Achieving well-interconnected, interoperable and efficiently managed transport, energy and
digital infrastructures in Europe requires strong governance. This ability to plan and invest in
a coordinated long-term approach at EU level strengthens the EU added value of CEF. In
addition, pre-identification of projects, a key feature of the programme design, significantly
increased the EU added value of CEF.
In the telecommunications sector, CEF has facilitated coordination among Member States to
develop standards and enable cross-border services. Member States have developed solutions
that make public services available online, however their benefits are confined by national
borders. CEF has played a key role in enhancing their outcome by making such solutions
interoperable for the benefit of citizens, businesses and public administration across Europe.
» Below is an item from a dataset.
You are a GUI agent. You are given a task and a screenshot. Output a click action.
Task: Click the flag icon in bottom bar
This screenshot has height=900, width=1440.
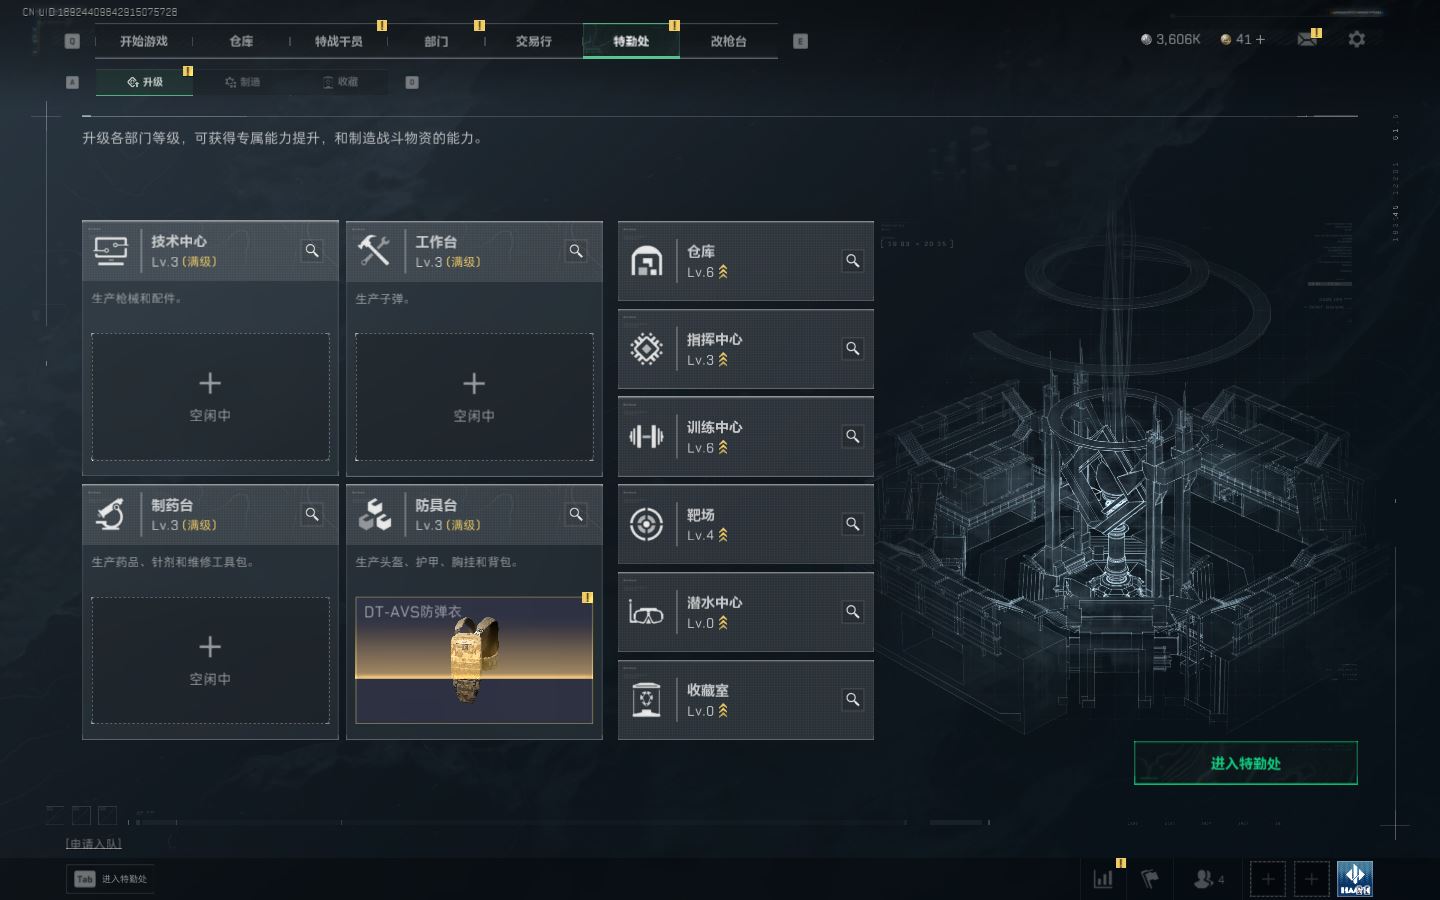click(x=1150, y=879)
In some cases CEF has also played an important role in supporting Member States to speed up
compliance with the legal obligation to ensure cross border communication or it has enabled
voluntary cooperation where cross border interoperability is not an obligation (e.g. in
cybersecurity). Moreover, basic solutions supported by CEF funding (the so-called building
blocks) are creating economies of scale by being extensively reused in more complex digital
services, including beyond the remit of CEF, in areas such as agriculture environment and
education.
CEF is steering investments where the EU added-value is highest: on cross-border projects
and European-wide interoperable systems and services. In addition, EU level action has
assisted in overcoming obstacles that are normally associated with such complex projects that
are vital for Europe's sustainable growth and competitiveness which depends on efficient
connectivity both within and to the rest of the world.